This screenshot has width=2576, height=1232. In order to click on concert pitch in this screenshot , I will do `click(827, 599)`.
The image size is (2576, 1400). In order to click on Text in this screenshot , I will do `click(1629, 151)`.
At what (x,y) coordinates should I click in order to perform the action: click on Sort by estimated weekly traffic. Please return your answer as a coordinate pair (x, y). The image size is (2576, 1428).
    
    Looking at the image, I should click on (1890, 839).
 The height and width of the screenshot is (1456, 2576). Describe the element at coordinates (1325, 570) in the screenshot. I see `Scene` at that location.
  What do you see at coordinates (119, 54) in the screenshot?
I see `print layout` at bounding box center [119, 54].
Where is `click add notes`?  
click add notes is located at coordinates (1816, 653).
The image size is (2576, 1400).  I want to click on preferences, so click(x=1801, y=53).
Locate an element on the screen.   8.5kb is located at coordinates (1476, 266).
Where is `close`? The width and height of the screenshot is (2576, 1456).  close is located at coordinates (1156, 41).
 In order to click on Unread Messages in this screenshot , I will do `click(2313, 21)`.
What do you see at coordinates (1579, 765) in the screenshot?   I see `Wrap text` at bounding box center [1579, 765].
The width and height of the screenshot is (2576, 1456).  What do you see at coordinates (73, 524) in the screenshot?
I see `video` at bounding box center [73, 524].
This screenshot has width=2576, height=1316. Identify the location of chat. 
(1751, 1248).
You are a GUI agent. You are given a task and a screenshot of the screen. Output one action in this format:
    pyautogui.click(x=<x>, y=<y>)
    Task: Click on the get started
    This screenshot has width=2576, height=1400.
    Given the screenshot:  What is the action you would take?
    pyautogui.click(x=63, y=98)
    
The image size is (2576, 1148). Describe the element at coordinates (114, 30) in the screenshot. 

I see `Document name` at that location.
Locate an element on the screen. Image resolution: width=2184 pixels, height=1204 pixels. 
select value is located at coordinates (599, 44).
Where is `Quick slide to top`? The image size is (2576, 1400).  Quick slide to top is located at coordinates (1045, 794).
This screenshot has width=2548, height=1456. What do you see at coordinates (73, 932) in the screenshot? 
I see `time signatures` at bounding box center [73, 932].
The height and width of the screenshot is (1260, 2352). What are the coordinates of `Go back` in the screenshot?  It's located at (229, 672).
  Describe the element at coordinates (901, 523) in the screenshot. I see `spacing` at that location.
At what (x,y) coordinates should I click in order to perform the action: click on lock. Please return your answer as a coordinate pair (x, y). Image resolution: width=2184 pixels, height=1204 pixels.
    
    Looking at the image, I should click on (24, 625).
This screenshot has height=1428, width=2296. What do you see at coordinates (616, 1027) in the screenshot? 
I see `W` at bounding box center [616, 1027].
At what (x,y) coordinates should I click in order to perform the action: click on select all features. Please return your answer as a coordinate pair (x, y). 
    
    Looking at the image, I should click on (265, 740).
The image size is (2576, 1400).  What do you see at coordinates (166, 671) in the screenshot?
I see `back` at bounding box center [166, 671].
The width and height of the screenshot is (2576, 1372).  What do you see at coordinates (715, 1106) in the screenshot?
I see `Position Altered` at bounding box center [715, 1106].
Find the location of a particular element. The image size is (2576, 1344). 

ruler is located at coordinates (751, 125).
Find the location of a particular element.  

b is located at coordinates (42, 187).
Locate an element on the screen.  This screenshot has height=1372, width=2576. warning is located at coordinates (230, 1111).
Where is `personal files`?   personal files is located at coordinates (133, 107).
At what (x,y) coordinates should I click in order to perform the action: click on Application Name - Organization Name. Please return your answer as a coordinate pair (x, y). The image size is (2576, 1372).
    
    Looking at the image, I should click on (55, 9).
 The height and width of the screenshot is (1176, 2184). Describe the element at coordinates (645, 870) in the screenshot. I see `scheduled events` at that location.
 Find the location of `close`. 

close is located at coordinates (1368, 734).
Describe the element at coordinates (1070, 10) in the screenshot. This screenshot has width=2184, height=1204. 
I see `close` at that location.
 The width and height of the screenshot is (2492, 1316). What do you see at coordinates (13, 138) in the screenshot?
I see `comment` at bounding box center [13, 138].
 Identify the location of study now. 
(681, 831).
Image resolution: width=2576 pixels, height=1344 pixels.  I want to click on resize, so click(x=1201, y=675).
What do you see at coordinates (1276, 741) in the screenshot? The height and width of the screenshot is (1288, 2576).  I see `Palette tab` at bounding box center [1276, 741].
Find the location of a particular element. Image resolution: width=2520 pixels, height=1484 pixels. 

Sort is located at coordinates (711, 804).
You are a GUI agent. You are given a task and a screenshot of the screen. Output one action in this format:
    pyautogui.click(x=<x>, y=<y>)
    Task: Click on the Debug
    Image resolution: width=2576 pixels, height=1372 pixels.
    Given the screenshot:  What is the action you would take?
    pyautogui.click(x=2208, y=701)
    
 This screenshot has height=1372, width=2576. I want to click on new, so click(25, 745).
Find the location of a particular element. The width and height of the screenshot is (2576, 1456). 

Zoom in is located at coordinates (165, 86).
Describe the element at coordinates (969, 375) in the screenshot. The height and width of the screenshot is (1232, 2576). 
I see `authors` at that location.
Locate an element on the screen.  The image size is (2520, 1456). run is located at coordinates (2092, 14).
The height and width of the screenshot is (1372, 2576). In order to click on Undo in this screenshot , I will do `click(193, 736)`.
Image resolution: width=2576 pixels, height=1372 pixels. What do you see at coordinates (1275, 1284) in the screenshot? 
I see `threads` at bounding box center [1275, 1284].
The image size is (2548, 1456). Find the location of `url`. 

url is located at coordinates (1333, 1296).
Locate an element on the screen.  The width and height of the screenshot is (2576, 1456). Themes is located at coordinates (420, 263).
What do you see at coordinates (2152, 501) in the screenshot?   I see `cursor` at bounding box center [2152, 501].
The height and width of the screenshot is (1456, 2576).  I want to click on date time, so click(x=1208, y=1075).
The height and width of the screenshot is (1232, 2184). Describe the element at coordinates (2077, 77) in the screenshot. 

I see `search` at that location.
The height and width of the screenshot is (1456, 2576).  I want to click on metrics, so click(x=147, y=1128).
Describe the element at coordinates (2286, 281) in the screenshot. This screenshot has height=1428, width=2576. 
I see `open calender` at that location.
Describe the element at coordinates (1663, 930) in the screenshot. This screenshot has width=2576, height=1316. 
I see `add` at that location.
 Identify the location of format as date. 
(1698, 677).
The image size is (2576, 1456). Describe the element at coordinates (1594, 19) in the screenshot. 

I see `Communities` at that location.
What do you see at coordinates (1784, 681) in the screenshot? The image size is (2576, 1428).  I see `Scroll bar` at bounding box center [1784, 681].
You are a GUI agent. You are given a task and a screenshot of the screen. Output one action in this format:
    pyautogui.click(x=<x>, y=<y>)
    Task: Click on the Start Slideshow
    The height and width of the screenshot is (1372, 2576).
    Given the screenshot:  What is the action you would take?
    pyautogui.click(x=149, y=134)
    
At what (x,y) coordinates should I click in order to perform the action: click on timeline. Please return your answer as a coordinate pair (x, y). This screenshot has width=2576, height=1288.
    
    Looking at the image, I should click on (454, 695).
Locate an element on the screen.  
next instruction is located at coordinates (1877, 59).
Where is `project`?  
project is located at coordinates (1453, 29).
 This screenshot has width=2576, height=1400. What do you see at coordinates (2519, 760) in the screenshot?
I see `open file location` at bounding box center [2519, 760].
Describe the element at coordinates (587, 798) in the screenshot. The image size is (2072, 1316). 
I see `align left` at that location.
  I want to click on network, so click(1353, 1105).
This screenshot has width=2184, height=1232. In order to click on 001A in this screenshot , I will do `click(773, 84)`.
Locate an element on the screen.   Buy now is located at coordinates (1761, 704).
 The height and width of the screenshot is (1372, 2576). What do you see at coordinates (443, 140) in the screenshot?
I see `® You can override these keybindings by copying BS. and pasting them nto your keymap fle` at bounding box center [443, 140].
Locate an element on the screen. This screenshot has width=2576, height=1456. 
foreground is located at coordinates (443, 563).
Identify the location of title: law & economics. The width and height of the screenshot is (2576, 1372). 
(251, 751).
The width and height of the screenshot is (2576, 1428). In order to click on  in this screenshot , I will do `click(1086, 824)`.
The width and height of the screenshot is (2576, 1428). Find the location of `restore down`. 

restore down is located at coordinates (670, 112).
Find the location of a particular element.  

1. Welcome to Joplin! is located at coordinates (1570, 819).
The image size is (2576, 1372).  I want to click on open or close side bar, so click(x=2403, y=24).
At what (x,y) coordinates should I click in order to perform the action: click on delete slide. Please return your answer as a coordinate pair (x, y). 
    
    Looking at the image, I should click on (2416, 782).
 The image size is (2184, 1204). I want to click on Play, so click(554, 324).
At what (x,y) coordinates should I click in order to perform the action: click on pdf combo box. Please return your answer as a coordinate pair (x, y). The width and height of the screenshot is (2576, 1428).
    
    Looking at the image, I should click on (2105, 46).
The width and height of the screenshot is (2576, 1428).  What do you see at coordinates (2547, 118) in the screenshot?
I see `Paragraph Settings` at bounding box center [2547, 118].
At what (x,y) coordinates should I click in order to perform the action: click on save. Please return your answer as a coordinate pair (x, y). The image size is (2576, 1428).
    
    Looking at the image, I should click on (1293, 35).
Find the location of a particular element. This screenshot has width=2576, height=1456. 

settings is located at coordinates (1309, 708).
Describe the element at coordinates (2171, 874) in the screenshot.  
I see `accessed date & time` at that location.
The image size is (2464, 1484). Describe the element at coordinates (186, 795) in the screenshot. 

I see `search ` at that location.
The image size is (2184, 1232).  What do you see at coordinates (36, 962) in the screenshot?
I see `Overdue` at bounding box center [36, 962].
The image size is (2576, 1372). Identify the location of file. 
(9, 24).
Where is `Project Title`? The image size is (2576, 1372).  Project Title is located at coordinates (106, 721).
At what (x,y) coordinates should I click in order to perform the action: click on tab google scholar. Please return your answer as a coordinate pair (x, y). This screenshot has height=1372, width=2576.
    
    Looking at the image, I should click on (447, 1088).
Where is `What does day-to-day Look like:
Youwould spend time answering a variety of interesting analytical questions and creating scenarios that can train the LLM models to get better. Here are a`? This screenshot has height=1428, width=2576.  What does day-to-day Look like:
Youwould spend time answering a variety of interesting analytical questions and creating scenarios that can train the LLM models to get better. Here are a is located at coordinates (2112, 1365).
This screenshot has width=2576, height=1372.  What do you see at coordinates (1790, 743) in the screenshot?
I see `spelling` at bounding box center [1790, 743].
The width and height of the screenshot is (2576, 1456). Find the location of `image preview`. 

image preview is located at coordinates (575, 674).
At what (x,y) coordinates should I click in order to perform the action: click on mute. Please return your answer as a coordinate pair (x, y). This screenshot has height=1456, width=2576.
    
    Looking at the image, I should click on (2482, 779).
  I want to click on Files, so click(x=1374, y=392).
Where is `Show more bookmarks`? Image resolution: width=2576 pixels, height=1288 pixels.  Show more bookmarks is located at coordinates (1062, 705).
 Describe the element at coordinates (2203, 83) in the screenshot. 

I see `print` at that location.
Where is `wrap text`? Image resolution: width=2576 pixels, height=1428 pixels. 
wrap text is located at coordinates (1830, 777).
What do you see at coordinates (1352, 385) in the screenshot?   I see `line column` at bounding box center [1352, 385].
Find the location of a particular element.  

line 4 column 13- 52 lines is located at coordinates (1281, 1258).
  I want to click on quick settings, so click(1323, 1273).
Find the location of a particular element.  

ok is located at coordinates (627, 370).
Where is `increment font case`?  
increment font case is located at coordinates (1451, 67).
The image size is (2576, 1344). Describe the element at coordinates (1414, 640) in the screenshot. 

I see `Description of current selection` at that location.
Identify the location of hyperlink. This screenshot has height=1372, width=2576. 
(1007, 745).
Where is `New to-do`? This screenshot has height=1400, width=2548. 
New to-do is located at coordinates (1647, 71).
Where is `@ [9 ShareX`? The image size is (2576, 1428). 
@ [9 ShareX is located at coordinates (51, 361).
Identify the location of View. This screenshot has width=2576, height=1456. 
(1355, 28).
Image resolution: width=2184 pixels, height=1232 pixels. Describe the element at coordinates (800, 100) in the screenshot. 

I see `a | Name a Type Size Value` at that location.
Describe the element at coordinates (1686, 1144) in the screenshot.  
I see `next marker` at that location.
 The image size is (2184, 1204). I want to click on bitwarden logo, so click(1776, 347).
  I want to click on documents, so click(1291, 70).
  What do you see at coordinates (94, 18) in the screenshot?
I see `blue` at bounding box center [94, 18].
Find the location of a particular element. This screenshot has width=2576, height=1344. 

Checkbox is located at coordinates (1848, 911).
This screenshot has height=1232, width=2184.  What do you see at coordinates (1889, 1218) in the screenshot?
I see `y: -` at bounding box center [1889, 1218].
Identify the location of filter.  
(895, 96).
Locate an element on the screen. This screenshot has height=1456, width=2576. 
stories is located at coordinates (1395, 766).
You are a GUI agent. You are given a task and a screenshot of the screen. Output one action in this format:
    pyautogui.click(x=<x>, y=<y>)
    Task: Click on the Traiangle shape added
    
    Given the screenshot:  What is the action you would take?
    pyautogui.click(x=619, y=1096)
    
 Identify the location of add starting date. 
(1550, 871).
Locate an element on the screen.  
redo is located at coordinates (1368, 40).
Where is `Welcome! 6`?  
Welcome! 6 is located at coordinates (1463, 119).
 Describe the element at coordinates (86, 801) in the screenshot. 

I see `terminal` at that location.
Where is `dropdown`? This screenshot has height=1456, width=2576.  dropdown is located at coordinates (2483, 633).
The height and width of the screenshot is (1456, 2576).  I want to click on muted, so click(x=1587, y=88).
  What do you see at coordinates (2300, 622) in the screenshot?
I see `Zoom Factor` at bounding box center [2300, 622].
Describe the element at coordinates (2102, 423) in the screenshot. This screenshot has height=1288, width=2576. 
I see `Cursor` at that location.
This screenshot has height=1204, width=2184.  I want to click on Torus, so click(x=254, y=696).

━━━━━━━━━━

DIRECTIVE. Copy the listing from its beginning through the line containing "The image size is (2576, 1400). In", keeping every character unchanged.

SOLUTION.
This screenshot has width=2576, height=1232. In order to click on concert pitch in this screenshot , I will do `click(827, 599)`.
The image size is (2576, 1400). In order to click on Text in this screenshot , I will do `click(1629, 151)`.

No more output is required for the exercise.